Official Google Blog duplicates and republishing?

http://googleblog.blogspot.com/

The blog seems to triple postings, and I read most of the articles last night and this morning they are “new” again. It only does it on this blog.

1 Like

I’ve also been seeing this for several days now. Only happens with the Google blog.

Still getting 3 copies of every story.

Yeah - also having this problem.  Happened after Google “combined” their product blogs into this one.  The feedreader (http://feeds.feedburner.com/blogspot/MKuf) doesn’t seem to show the stories in multiple.

Now becoming very annoying. Seeing repeats of last weeks and this weeks posts. And a sprinkle of dupes.

Yet no response or fix

Now p****** me off. Today I got ALL of this weeks blog entries again today

I responded to another thread that was similar to this one. Anyway, I’m not sure why the de-duper is not picking up on these stories being the same but having different IDs. Actually, I think it is working just fine, but there may be a merge problem. Because this is such a central blog, lots of other blogspot blogs redirect to this one, and when they get merged, their stories also get merged. And because of a quirk in how Blogspot handles permalinks, they look like different stories. 

When the stories get duped, how often does it happen? And how many stories come in duped at a time?

Actually, looking in the code it seems that dupe stories from dupe feeds do get deleted, so I’m not sure what’s going on here.

I’m getting at least 3 copies of every story and like others occasionally I get a repeat of a whole weeks worth.

Ok, I just deployed a change that will let me better watch this happen. Next time it does, please let me know on this thread. I can then take a look and see what actually happened on the backend. I would love to get to the bottom of this and fix it once and for all.

Happened again - Just checked my feed today and had a load of posts from last week + multiple duplications of those too!
TBH it happens all the time so you could probably check anytime!

It hasn’t happened since I posted, so I’ll keep watching. I’m subscribed to it now and regularly checking it.

1 Like

Looks like it has happened again. Two stories from yesterday unread this morning after reading them yesterday. When I change view to show all entries, Each post is in triplicate.

I’m watching it. It’s going to take a couple weeks but I’m checking it constantly and will get to the bottom of it soon enough.

1 Like

Ok, I’ve got my new database raw feed data collector installed. That will help me figure out why this feed is bypassing the story de-dupe checker. NewsBlur can handle incorrect story guid changes, so I need the raw feeds to see what’s wrong in between fetches.

Just updating this - this weekend this Google blog has done it at least twice (showing articles previously marked as read)

So I’ve been tracking it and found the smoking gun.
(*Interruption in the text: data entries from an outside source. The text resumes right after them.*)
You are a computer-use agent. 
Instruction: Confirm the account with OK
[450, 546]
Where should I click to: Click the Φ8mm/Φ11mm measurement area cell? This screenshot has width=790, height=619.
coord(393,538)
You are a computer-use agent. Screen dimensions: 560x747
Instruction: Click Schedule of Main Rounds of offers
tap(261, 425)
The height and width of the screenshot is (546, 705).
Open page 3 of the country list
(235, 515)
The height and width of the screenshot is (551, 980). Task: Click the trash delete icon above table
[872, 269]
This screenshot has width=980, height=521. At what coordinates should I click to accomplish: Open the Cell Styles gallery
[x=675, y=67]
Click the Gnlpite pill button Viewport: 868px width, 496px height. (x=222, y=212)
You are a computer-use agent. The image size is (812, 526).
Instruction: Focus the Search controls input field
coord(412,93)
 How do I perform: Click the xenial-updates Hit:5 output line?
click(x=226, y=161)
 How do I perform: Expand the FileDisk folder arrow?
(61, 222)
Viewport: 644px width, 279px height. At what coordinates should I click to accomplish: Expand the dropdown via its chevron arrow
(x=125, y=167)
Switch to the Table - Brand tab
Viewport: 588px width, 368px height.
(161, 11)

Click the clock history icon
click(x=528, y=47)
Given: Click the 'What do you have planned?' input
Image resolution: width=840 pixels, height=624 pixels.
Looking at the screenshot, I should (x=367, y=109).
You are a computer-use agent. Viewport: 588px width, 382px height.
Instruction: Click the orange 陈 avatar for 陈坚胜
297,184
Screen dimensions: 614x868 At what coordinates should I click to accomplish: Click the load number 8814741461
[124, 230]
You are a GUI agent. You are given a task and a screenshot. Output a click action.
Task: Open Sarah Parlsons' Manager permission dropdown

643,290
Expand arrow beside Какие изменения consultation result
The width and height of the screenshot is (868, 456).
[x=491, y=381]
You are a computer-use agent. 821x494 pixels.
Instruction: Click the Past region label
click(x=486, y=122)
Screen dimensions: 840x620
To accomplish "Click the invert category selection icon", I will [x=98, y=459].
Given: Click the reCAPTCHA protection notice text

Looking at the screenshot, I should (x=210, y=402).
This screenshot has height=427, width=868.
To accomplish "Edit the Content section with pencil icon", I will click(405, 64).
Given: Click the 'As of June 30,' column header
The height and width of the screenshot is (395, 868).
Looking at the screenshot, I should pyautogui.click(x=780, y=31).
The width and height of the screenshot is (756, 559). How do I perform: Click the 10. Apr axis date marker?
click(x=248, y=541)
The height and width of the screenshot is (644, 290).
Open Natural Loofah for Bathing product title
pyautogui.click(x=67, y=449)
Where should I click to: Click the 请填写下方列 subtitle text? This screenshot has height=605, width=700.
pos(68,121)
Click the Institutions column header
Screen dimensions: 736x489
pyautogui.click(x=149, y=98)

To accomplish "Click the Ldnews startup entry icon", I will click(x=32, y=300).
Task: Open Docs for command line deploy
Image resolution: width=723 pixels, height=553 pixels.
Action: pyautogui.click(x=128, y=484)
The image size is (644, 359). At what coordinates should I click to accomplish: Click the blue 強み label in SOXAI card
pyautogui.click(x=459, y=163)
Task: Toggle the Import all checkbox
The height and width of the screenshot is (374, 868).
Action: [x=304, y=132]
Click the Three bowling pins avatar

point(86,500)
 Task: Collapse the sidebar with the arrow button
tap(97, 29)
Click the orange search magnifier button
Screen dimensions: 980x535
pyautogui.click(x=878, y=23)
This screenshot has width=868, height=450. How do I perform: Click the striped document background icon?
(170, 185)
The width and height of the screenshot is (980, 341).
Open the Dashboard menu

But I still don’t have a solution yet. They have some weird caching issue that changes the feed URL from http://google.blog to http://www.google.blog, which are two different addresses that are not de-duped. That’s how the stories are getting reinserted, but NewsBlur should be eliminating those. I have yet to write the test case and fix it up, but I’ll try to do that this week.

1 Like

Ok, I think I finally cracked this one. I wrote up an extensive test case against the real data and managed to fix it once and for all. After this point, no story from Google or The Verge should duplicate itself and you should not see any new unreads after having read them.

It’s a simple fix, so I’m hoping it’ll take, but if it doesn’t know that I now have test cases that mimic the old behavior and they are now passing, so I hope that will be the end of this nefarious bug.

For those interested, here’s the test case: https://github.com/samuelclay/NewsBlur/blob/master/apps/rss_feeds/tests.py#L179-L225

1 Like

Just a note on this, I had to roll back one of the changes because it was hammering the system, which means it is now slightly possible that it duplicates stories. If that happens, I’ll see it since I’m actively focused on this issue. But when it does happen, I’ll have more data that I can then use in my test cases.

I just found this thread because I’m getting the same problem. However I’m not subscribed to the URL at the top of this thread (http://googleblog.blogspot.com/ which NewsBlur says only has 96 subscribers), but the alternative posted by Matt8: http://feeds.feedburner.com/blogspot/MKuf which has almost 12k subscribers.

I’ve added http://googleblog.blogspot.com/ to my list of feeds, and can see far fewer duplicates in there, but there are still loads in http://feeds.feedburner.com/blogspot/MKuf

Perhaps it’s worth making sure the fixes (not sure if still rolled back since your last update) work on that one too, as it looks like that’s going to affect far more people.